Finally spent the time to read this whole thread yesterday after bookmarking it when it first started! Lots of great stuff.
I thought I’d have a go at contributing.
As has been touched on before in this thread, when you start trying to do things more realistically, the scale of your objects and the scene start to become more important. Or at least, keeping some kind of ‘scale connection’ between your geometry and the shaders and lights you use. I’ve created some renders in Maxwell to demonstrate this (though you could do the same in mental ray etc). Oh, and I realise this thread is quite a few years in span, but these days Maxwell can use the N, K fresnel equation for its materials and also load measured data in the form of ‘complex IOR’ files so you get the right response per wavelength of light etc.
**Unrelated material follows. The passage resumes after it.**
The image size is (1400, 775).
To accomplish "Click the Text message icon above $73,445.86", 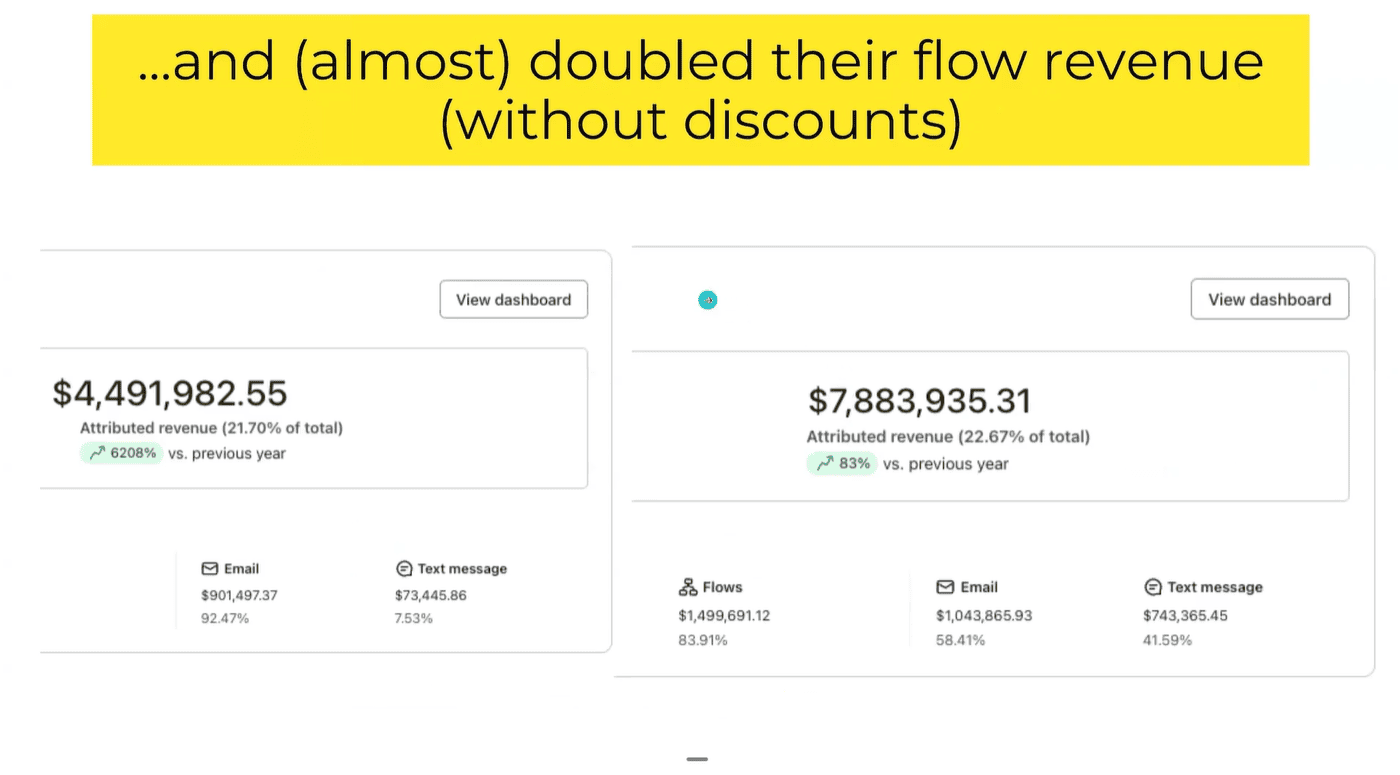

It has a library of around 275 measured substances. mental ray also has measured BRDF shaders I believe but they aren’t included with the host applications yet.
Anyway, back to scale and materials! Let’s start with absorbtion (or ‘attenuation’ or ‘falloff’) for things like glass:

As you can see, my statue (from a free Stanford collection) is 1 meter tall and is made of glass. It’s important to know that even in very transparent substances like glass, the light does die off as it moves through the object (I guess because of impurities and the micro structure itself etc). Changing how fast the light is absorbed inside changes the look of the material. As far as I know, common glass has an attenuation distance of about 30cm, so the third statue is the most correct… for this scale! If instead of changing the attenuation distance, I scaled my scene up or down, I would notice the same changing appearance because the light is travelling further or shorter distances through the same substance.
Scale also matters for SSS (subsurface scattering) effects:

(Please ignore the ugly artifacting in the first two statues… the model is from scan data and so there must be holes and geometry issues causing it.)
Here I’m only changing what in Maxwell is called the scattering coefficient, which basically means how dense the particles are inside the object. It doesn’t really matter what the number means exactly for this demo, just that denser looks more solid. The more particles there are inside the object, the less likely the light is to make it all the way through. You also may be more likely to think that the object is of a smaller scale towards the left, and bigger on the right.
For that material the surface colour is a yellowish-orange, and the particles inside are white. Also, you often have with SSS an option to bias how much of the light scatters ‘forwards’ through the object, or ‘backwards’ back towards the light source. In this case my bias (called assymetry in Maxwell) is set to 0 so it’s 50/50 (equal in all directions, diffuse).
One last example (sorry if the images are too big, you can drag them into a new tab to see the full size):

Here is a combination of the above two effects, in a way. I have kept the SSS coefficient the same, but changed the absorbtion as with the glass example. Once the absorbtion is really low, the light can only penetrate 0.4 cm into the object and so you don’t get much influence from the white particles inside. The light is dieing off before it gets back out. Again, changing the scale of the model would do this also.
In mental ray, the absorbtion on the MIA (or Arch & Design material in 3DS Max) is called Refraction Falloff under the Advanced Refraction rollout. In terms of SSS being accurately changed with the scene scale, I think that only works in mental ray when using the Misss Physical shader, which uses photons.